* Problem to work on:
Answer these questions using the text below about Dish and Apple's Business Chat.
(a) What does Dish say it is the first TV provider to offer?
(b) Which feature lets customers buy something without leaving the iMessage conversation?
(c) What does Business Chat keep from being displayed to agents?

* Quoted passage:

• • • • •

Dish today announced it’s becoming the first TV provider to offer customer support over Apple’s Business Chat. Launched earlier this year, Business Chat allows companies to communicate with their customers over iMessage in order to answer questions, provide customer service, or even enable purchases. In Dish’s case, the TV provider says its customers can use Business Chat to reach a live agent with their questions, make account changes, schedule an appointment, and more.

They can even use their credit card in Business Chat to order a pay-per-view movie or sporting event, then watch it within minutes of confirming the purchase, Dish says.

This feature takes advantage of Apple Pay, which lets you quickly make purchases using your stored payment information without having to leave the iMessage conversation.

Business Chat is as secure as placing a call, where customers would have had to provide information to identify themselves as the account holder. As Dish explains, Apple Business Chat doesn’t display the customer’s contact information to the agents, so customers can choose if they want to share that information themselves. They’re also in control of authenticating their account, if they want to make changes or purchases.

• • • • •

* Recorded data:
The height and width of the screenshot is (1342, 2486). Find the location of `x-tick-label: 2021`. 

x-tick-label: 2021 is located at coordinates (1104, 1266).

• • • • •

* Answer to this exercise:
(a) Customer support over Apple's Business Chat.
(b) Apple Pay.
(c) The customer's contact information.